WE'RE LEAVING TOGETHER [246]



Taking a look at Twitter, I see Debbie Harry and Kate Bush are trending. The BBC had shown two episodes of “Top of the Pops” from 1989, repeating old performances they made. As ever, that was not why they were still trending from the night before: it was from people opening Twitter themselves, and expressing thanks that they hadn’t died, because seeing their names trending got them worried for a moment. Of course, writing their names out one more time feeds them back into the system, and the process continues. My sincere hope is that, one day, this will happen to Twitter itself, and no-one will have reason to care.

I have maintained a presence on Facebook and Twitter since 2009, initially to avoid being impersonated, and later just to keep up appearances, as more people made social media their primary form of communication. Today, these accounts are only used to promote my writing, along with an Instagram account I recently started, in order to keep a hand in there. (I should point out that most referrals to www.leighspence.net are from searches on Google, far outstripping social media.) Outside of these, I have no reason to engage: Twitter is a place for people to shout the first thing that comes into their heads, usually about how what they said previously was taken out of context; and Facebook is for parents posting pictures of their children. Instagram is for selfies, but we knew that much already.

There will come a time when social media will end – sites will either be legislated out of existence, or people will get bored and wander off. Either extremism and fake news will be dealt with, or people will just have to learn how to speak to each other properly – which they have increasingly been doing via by video conferencing services, like Zoom, FaceTime and Microsoft Teams, instead of social media. This is much healthier than measuring your influence and wealth by how many followers you have. If you really need to let people know what you think about something, get a blog, or ask Google to resurrect GeoCities.

I have no answers on what would happen after social media is ended, because the next question would be what to do with the data that sites were allowed to collect. For as much use as it could have in anonymised form, identifying and targeting specific groups of people with only the services they could want, the data collected will immediately become outdated and irrelevant the moment that collection is stopped.  

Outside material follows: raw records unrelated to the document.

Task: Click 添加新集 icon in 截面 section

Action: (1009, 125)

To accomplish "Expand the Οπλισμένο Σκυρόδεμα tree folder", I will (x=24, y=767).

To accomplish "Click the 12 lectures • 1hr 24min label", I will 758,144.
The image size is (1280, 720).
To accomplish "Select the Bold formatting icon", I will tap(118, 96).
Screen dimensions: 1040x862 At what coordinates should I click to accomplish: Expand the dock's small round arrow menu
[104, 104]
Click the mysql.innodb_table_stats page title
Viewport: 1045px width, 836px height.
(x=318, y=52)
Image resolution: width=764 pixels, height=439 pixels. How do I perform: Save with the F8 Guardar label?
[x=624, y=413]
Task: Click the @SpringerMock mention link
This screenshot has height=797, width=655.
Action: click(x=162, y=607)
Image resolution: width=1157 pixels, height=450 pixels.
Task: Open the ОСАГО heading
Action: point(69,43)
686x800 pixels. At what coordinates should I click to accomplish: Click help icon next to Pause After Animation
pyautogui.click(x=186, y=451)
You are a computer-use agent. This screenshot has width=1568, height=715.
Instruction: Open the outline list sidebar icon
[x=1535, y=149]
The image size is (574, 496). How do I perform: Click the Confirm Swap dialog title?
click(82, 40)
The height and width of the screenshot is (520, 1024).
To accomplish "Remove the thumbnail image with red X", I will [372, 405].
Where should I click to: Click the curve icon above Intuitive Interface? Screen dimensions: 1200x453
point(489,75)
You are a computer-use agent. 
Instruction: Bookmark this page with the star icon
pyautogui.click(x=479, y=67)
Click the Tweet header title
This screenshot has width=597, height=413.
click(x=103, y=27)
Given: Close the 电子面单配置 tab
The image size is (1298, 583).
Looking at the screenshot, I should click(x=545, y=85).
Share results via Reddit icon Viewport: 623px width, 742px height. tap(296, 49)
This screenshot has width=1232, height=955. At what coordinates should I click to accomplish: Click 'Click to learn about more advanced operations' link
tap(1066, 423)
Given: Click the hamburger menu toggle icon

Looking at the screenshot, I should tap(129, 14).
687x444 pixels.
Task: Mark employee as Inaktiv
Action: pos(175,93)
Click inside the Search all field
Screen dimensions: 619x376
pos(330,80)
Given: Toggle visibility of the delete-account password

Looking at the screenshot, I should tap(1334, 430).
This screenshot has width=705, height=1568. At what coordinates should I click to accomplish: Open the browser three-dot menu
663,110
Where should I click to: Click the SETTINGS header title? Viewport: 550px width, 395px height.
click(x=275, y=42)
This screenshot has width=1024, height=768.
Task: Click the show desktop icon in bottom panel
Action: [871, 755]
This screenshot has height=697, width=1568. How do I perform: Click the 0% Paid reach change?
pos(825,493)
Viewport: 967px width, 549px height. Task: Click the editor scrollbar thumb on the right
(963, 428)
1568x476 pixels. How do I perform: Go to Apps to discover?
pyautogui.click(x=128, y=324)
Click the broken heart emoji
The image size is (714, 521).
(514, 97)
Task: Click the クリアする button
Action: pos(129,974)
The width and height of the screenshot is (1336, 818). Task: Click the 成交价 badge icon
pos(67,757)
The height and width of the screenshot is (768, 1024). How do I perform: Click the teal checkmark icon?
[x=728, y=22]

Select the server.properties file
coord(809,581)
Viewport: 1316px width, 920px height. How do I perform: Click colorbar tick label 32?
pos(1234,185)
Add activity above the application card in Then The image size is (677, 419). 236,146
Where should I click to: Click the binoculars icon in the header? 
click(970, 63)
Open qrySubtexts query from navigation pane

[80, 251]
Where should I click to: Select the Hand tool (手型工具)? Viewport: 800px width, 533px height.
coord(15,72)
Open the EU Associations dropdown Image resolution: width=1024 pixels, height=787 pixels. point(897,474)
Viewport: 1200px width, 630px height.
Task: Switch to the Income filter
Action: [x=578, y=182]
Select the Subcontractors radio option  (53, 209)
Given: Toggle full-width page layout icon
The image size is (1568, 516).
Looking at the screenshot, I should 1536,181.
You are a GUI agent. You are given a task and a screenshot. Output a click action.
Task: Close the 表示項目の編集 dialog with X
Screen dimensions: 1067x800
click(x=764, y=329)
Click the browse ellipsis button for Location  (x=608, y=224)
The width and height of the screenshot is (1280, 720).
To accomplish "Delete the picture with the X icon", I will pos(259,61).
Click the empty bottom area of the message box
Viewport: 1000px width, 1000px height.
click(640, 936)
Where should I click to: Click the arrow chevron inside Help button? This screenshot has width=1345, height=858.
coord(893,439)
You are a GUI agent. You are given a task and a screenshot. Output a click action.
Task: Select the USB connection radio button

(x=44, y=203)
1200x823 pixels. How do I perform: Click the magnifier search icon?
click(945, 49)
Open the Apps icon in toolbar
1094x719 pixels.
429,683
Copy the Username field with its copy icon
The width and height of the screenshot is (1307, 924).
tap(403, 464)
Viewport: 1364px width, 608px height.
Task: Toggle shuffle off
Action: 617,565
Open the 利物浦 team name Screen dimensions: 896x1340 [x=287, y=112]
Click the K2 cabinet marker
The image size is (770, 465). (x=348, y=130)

There is precedence, in the form of Bebo and MySpace – just delete the data, put it beyond use, and move on. The former was a site that was founded after Facebook in Twitter, in 2005, and closed when it went bankrupt in 2013. Meanwhile, MySpace has remained in business since 2003, but use of the site had peaked by 2009, and what remains is ineffective. Bebo’s bankruptcy led to the announcement that user data would be deleted, although account holders were given the opportunity to download what they had entered first. MySpace, however, returned to public consciousness in 2019 when a server move led to their pre-2016 records being corrupted and lost, with a banner warning of this remaining on their front page – for those who were shocked into remembering they still had account, their data was now irretrievable.

Admittedly, I do not know where I am going with any of this, but I would just like to think of a time when there is no social media anymore. Everyone will be out of their respective bubbles, I have no obligation to maintain a presence there, and presidents will have one less way to bully their people.